**Collected data entries:**
■ ■ ■ ■ ■ ■ ■
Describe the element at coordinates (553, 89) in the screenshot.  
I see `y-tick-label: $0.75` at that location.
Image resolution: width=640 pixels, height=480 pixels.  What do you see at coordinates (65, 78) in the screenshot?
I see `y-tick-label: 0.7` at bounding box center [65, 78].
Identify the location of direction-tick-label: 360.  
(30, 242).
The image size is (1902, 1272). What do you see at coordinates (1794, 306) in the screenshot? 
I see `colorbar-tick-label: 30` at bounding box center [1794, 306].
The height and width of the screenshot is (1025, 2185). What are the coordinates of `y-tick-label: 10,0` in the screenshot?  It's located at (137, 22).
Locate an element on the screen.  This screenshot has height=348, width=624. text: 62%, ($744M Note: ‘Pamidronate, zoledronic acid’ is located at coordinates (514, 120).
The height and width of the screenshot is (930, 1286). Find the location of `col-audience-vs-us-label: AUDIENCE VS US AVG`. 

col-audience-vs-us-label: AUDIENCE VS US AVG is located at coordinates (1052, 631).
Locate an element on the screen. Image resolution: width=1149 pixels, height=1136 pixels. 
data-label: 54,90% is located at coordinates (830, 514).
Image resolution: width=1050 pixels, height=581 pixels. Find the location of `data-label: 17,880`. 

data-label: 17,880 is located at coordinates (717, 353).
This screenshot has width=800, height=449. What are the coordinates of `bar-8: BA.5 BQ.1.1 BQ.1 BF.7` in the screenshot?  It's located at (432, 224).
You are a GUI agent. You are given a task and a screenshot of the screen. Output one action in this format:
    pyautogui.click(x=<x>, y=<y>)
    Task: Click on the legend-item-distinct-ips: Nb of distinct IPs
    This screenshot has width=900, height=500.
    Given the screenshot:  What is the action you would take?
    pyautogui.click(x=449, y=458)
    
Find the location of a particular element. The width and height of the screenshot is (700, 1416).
■ ■ ■ ■ ■ ■ ■
**EXERCISE PROMPT:** Please give the items above as a Markdown table with two columns, Row and Line. Each line of text goes in its own row, and blank lines are left out.

**OUTPUT FOR THIS TASK:**
| Row | Line |
|---|---|
| 1 | Describe the element at coordinates (553, 89) in the screenshot.   |
| 2 | I see `y-tick-label: $0.75` at that location. |
| 3 | Image resolution: width=640 pixels, height=480 pixels.  What do you see at coordinates (65, 78) in the screenshot? |
| 4 | I see `y-tick-label: 0.7` at bounding box center [65, 78]. |
| 5 | Identify the location of direction-tick-label: 360.   |
| 6 | (30, 242). |
| 7 | The image size is (1902, 1272). What do you see at coordinates (1794, 306) in the screenshot?  |
| 8 | I see `colorbar-tick-label: 30` at bounding box center [1794, 306]. |
| 9 | The height and width of the screenshot is (1025, 2185). What are the coordinates of `y-tick-label: 10,0` in the screenshot?  It's located at (137, 22). |
| 10 | Locate an element on the screen.  This screenshot has height=348, width=624. text: 62%, ($744M Note: ‘Pamidronate, zoledronic acid’ is located at coordinates (514, 120). |
| 11 | The height and width of the screenshot is (930, 1286). Find the location of `col-audience-vs-us-label: AUDIENCE VS US AVG`.  |
| 12 | col-audience-vs-us-label: AUDIENCE VS US AVG is located at coordinates (1052, 631). |
| 13 | Locate an element on the screen. Image resolution: width=1149 pixels, height=1136 pixels.  |
| 14 | data-label: 54,90% is located at coordinates (830, 514). |
| 15 | Image resolution: width=1050 pixels, height=581 pixels. Find the location of `data-label: 17,880`.  |
| 16 | data-label: 17,880 is located at coordinates (717, 353). |
| 17 | This screenshot has width=800, height=449. What are the coordinates of `bar-8: BA.5 BQ.1.1 BQ.1 BF.7` in the screenshot?  It's located at (432, 224). |
| 18 | You are a GUI agent. You are given a task and a screenshot of the screen. Output one action in this format: |
| 19 |     pyautogui.click(x=<x>, y=<y>) |
| 20 |     Task: Click on the legend-item-distinct-ips: Nb of distinct IPs |
| 21 |     This screenshot has width=900, height=500. |
| 22 |     Given the screenshot:  What is the action you would take? |
| 23 |     pyautogui.click(x=449, y=458) |
| 24 | Find the location of a particular element. The width and height of the screenshot is (700, 1416). |